Headless server crash

On Fri, 25 Jul 2008 17:46:03 GMT
nalexmay <nalexmay@no-mx.forums.opensuse.org> wrote:

>
> Thanks guys.
> Just as I got your post I was waiting for the one click install from
> the search at software.opensuse.org to finish.
> I still am!
>
> I have X on all my machines (I think).
> I think it was part of the default Suse installation.
> I have to be in init 5 for the webcam to work.
> I always have a telnet daemon running.
> Where I am administering on the local network,
> it is great to be able to telnet so easily from a Win box.
> It doesn’t seem to cause a problem on other machines.
> Yes, I have apache, but no, it’s not an external website.
> The scanner software interface is webbased and it is also useful to be
> able to see the webcam picture directly.
> I don’t really know why I have postfix. Could that cause a problem?
> Motion is the webcam application, yes.
> I did have a look at the apache logs, but I didn’t find anything
> enlightening.
>
Hi
You should look at using Putty and disable telnet and use ssh :slight_smile:

Postfix will be running for local mail which is normal.

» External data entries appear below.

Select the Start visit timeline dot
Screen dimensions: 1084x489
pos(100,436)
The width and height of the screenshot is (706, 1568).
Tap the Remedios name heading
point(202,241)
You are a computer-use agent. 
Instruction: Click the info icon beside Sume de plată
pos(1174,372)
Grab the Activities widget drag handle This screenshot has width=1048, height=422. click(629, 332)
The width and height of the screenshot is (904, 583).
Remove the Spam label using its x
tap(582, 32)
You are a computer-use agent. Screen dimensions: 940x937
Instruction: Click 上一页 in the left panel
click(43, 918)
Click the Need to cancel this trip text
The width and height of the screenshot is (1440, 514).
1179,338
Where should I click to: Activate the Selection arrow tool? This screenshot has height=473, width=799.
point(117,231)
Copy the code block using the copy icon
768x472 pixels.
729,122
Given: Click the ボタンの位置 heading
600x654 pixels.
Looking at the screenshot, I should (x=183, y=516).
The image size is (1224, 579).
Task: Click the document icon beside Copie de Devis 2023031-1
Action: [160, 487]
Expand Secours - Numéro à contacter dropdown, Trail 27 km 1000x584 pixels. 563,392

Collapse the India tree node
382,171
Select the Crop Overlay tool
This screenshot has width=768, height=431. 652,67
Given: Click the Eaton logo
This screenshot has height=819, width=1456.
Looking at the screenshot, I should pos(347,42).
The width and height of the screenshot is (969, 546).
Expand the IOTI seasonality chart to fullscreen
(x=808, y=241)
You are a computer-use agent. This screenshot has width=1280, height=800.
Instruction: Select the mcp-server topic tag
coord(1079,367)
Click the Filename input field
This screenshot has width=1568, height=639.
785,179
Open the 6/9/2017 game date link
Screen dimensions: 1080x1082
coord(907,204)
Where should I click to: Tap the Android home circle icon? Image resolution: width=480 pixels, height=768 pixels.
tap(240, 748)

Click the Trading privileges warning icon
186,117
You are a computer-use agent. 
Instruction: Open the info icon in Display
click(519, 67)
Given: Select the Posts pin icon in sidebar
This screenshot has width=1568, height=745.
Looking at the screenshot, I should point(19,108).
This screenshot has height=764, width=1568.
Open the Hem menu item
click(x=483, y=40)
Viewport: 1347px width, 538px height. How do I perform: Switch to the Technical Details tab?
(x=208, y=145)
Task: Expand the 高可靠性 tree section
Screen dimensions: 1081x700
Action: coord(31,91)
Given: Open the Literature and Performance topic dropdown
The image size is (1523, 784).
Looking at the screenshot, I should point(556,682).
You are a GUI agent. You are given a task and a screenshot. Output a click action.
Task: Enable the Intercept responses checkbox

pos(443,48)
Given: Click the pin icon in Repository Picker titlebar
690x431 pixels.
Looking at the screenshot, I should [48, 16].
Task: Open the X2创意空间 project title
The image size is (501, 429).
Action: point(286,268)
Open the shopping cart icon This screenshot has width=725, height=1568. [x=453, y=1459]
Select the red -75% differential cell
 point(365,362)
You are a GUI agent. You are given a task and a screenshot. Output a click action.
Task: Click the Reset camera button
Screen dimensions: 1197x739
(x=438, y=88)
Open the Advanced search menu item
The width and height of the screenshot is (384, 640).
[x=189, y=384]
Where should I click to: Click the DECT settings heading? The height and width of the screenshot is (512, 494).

I would look at the firewall and mail logs, turn off any unnecessary
services.

Do you have auto updates running, maybe zypper is running and
hogging resources.

Have you enabled the apache server status to look at what is running,
whos connected etc.

Have a look at running lastlog to see if someone else has been logging
in… who is another command to run.

Else just keep and eye on the hardware sensors and wait.


Cheers Malcolm °¿° (Linux Counter #276890)
SLED 10 SP2 i586 Kernel 2.6.16.60-0.25-default
up 6:22, 2 users, load average: 0.00, 0.01, 0.13
GPU GeForce Go 6600 TE/6200 TE Version: 173.14.09

Went for a long period without a crash!
But now I had one.
One of the cron jobs that I set up proved that the system was hung and not just the network.
From that it also looks like the system went down at between 21:00 and 21:10

I ran atop and got this:
ATOP - NEC 2008/07/27 14:28:07 42 seconds elapsed
PRC | sys 3.38s | user 2.46s | #proc 56 | #zombie 0 | #exit|
CPU | sys 23% | user 28% | irq | idle | wait 42% |
CPL | avg1 2.03 | avg5 0.53 | avg15 0.18 | csw 24066 | intr 10791 |
MEM | tot 185.1M | free 75.6M | cache 56.5M | buff 4.4M | slab 7.0M |
SWP | tot 502.0M | free 502.0M | | vmcom 32.3M | vmlim 594.6M |
DSK | sda | busy 65% | read 2804 | write 397 | avio 8 ms |
NET | network | ipi 1 | ipo 3 | ipfrw| deliv|
NET | eth0 0% | pcki| pcko| si 0 Kbps | so 0 Kbps |
*** system and process activity since boot ***
PID SYSCPU USRCPU VGROW RGROW USERNAME THR ST EXC S CPU CMD 1/4
2078 1.78s 0.52s 81628K 7280K root N- - S 5% Xorg
1946 0.13s 1.03s 5652K 3904K haldaemo 1 N- - S 3% hald
933 0.64s 0.11s 2288K 1044K root N- - S 2% udevd
1 0.56s 0.08s 740K 288K root N- - S 2% init
2456 0.10s 0.48s 24204K 12480K root N- - D 1% kdm_greet
2604 0.01s 0.08s 2768K 1440K root N- - S 0% ifup
1794 0.00s 0.06s 2640K 1316K root N- - S 0% rc
1950 0.02s 0.02s 3040K 1068K root N- - S 0% hald-runner
1843 0.00s 0.04s 2196K 836K messageb 1 N- - S 0% dbus-daemon
876 0.04s 0.00s 0K 0K root N- - D 0% kjournald
2749 0.02s 0.01s 2324K 2324K root N- - R 0% atop
1876 0.01s 0.01s 7512K 1984K root N- - S 0% console-kit-da
1815 0.02s 0.00s 1592K 632K root N- - S 0% startpar
1810 0.02s 0.00s 9984K 492K root N- - S 0% blogd

Does that help understand why the system crashed?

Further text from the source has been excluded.